It is a rare feat to embark upon life in utter poverty and fight your way to immense riches and power.

Last year saw the passing of a basketball legend who did just that, when Jerry Buss, proprietor of the Los Angeles Lakers, died from kidney failure after battling cancer. He was 80 years old and a very wealthy man.

Buss had been born into a broken family and raised by his mother during the Great Depression. He earned a scholarship to the University of Wyoming, then moved on to the University of Southern California (USC) in LA, where he achieved his MS and PhD in physical chemistry. Buss would work in aerospace and became a part of USC’s faculty, but began investing in property to allow him the security to continue teaching.

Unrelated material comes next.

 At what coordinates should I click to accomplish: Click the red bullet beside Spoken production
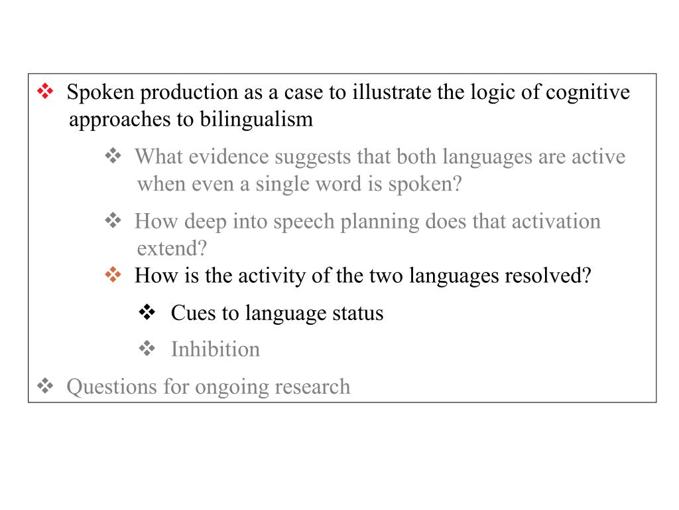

By the age of 34, Buss had earned his first million dollars after focusing on property full time and 12 years later he and his partner ran an empire worth more than $350m. Buss then engineered a complex transaction, exchanging money and property for the Lakers, Kings (National Hockey League), the Forum arena and a ranch. Legend has it that the night the deal was done Buss took a seat in the empty Forum and lit a cigarette while reflecting on how far he had come.

Buss (below) brought 10 NBA titles to the Lakers. He brought in players such as Magic Johnson, Kobe Bryant and Shaquille O’Neal, along with coaches such as Pat Riley and Phil Jackson. Though he no longer owned the Kings when they traded for Wayne Gretzky in 1988, it was he who had suggested the idea.

Buss was a sporting visionary and responsible for so much of the success the world’s most loved basketball franchise has achieved. The Lakers are now run by his daughter, Jeanie, and son, Jim.